A few weeks ago, I was having a robust debate (yes - that means arguing) with someone about energy use. His belief is that the world is going to run out of non-renewable natural resources. Let's assume for the sake of argument that you agree and that humanity is too rapidly using the world's finite resources.
The question then becomes, what are you going to do about it?
His position: everything you purchase should be as energy efficient as possible.
My position: stop purchasing so much and reduce your total consumption.
My fellow debater was hypothesizing that increasing energy efficiency would be the ultimate solution and that advancing technology and alternative energy sources were going to make a huge difference to the earth's woes.
My argument was that if one is really interested in trying to save the environment from a depletion of resources, the only true way to do it is by reducing total energy consumption.
As we continued to debate, I brought up the Jevons Paradox.
If you've never heard of this paradox, Wikipedia says...
"In 1865, the English economist William Stanley Jevons observed that technological improvements that increased the efficiency of coal use led to the increased consumption of coal in a wide range of industries. He argued that, contrary to common intuition, technological progress could not be relied upon to reduce fuel consumption."
In other words, it doesn't matter if you make everything more energy efficient if you just end up buying more of it.
For example, I remember when a basic computer cost over $5,000. At those prices, there was one computer per household (if the household even had one). Now that computers are so much less expensive, many families have one computer per person.
More efficiency didn't lead to less resource usage - it led to more.
Same thing with cars. Few families could afford multiple cars. But now - few families have only one car.

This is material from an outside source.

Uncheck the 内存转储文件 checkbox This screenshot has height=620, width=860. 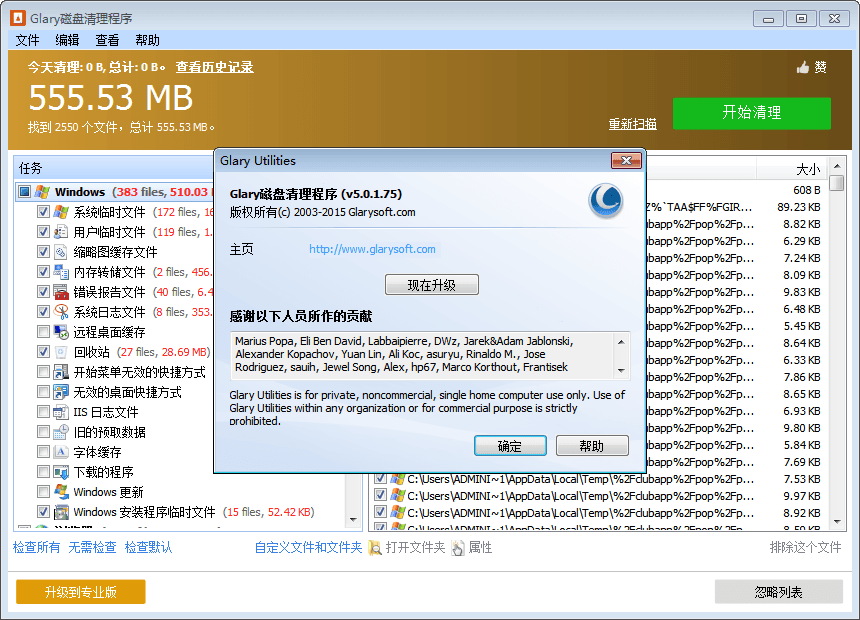[43, 272]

So I would argue that instead of purchasing high-efficiency appliances or electronics, limit the quantity or do away with those appliances or electronics completely.
And if you choose to drive an electric vehicle to help save the environment, you should also consider reducing how often you fly on airplanes.

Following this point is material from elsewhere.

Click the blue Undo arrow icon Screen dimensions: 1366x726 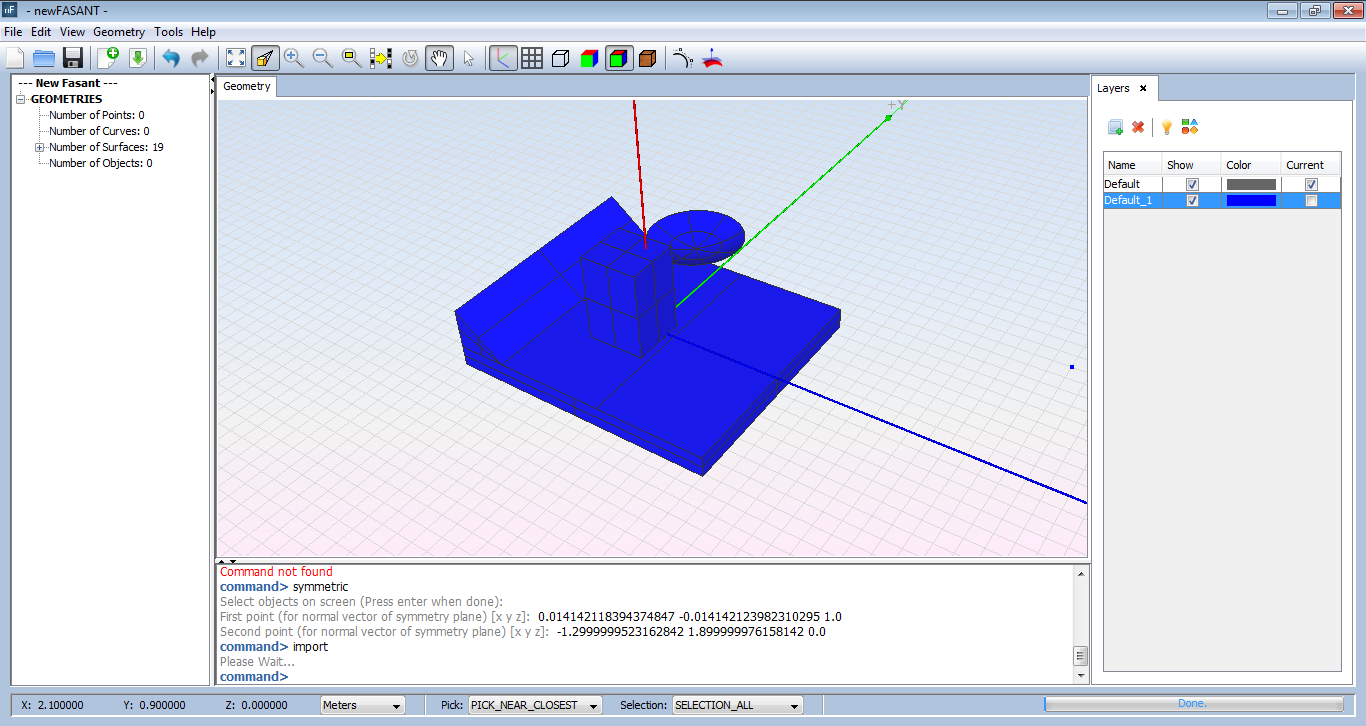[171, 58]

And if you stop using water bottles to reduce your plastic consumption, you should also consider no longer buying bananas in January if you live in the midwest. It doesn't matter how efficient the transportation is if you are transporting food thousands of miles out of season.
So I stand by my argument - it's not just about energy efficiency.
You also need to consider total consumption.
One way I put this into practice is to grow as much of my own food as possible.
And I try even harder to eat seasonally. This not only helps to keep my food as nutritious as possible, but it limits all the transportation costs associated with shipping out-of-season food across continents.
But I do admit - bananas are our weakness. I haven't figured out how to grow bananas in Indiana.
And no - paw paws (the "Indiana banana"), while tasty, are definitely no substitute!